Alice really gets to shine, or at least have much more of a role now that she knows what’s going on with Bree and can be part of the main action. I’m also very happy with how much William is around. I love books with a beleaguered medic who knows that almost none of his instructions will be followed by the heroes who keep getting injured and only barely making it out alive. I particularly love the arc of Bree’s dynamic with Sel. Their relationship has always been complicated, but by having Nick be elsewhere for most of the book there is room for the two of them to work out a lot of stuff even while his presence is still felt.

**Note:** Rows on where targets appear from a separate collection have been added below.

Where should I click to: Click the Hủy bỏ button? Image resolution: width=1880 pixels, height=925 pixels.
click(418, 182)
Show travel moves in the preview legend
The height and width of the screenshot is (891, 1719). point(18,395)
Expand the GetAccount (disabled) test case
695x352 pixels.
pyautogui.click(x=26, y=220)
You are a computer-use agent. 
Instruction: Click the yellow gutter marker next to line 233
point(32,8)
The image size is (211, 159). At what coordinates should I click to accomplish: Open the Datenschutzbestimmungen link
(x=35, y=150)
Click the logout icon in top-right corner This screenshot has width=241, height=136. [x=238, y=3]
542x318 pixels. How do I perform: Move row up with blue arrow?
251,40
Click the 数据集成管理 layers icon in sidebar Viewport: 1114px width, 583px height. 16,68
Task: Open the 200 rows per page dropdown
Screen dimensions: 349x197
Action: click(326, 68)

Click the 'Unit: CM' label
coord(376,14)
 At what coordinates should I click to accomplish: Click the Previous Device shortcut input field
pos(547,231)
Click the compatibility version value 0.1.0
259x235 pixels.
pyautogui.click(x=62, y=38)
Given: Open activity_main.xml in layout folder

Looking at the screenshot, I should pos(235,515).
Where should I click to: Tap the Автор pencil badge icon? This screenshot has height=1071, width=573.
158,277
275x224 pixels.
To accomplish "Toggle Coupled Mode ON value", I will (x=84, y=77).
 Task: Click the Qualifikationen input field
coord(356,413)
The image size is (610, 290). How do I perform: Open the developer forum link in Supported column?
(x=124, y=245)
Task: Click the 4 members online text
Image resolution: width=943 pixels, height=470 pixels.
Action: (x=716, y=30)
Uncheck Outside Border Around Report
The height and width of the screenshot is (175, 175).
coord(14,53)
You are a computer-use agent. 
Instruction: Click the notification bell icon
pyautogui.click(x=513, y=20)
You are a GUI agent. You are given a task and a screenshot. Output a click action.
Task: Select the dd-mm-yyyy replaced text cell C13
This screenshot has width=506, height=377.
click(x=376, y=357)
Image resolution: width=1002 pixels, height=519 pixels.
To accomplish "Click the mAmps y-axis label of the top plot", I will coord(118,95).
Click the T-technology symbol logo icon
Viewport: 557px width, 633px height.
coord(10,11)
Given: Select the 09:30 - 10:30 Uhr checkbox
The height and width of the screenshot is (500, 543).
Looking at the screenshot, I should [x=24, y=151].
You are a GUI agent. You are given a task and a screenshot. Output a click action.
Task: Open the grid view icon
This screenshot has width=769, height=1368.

As a sequel, BLOODMARKED directly addresses the revelation from LEGENDBORN that Bree is a scion of Arthur. There’s a mostly new storyline related to machinations by the council, trying to exploit Bree while simultaneously ignoring or at least downplaying the implications of her existence. I’m not sure whether anything is fully introduced and resolved, but the way that most of the book takes place away from campus means that this has an entirely different (though complementary) feeling from LEGENDBORN. There are frank discussions of the fact that many of Bree's ancestors were enslaved, that a particular one of them was raped by a descendent of Arthur, leading to his power in Bree's veins. As a series, The Legendborn Cycle is about how racism in the past has impacts on the present, how the path to get here matters for what we do in the present. When people and institutions continue to benefit from racism in the past, they have incentives in the present to perpetuate inequalities, as well as to be overtly racist when their power allows them to get away with it. Bree's very existence forces the Legendborn to deal with their racist past, and then some of them choose to deal with it by helping her, breaking that cycle, while others do everything in their power to bury her and pretend that nothing bad ever happened.
This isn’t the last book in the series, and there’s a development towards the end which specifically sets up a new paradigm in the next book. Except for a very short section towards the end, Bree is the narrator and her voice is consistent with her style in LEGENDBORN. The story is self contained enough that it would mostly make sense, even if someone hasn’t read the first book. It does a pretty good job of explaining backstory as it becomes relevant and generally avoid potentially confusing infodumps while getting the reader up to speed.
The ending is excellent! The final section upsets the status quo in a variety of ways, some of which are terrible for various characters and their plans, but all of which were narratively interesting and unexpected to me. I definitely didn’t expect some of the decisions made right at the end, and I look forward to how those will be handled in the next book.
Graphic/Explicit CW for grief, racism, blood, violence, injury detail, torture, death.
Moderate CW for kidnapping, confinement, abandonment, fire/fire injury, rape, emotional abuse, physical abuse, toxic relationship, toxic friendship, vomit, gore, medical content, slavery, parental death.
Minor CW for alcohol, sexual content, pregnancy, self harm.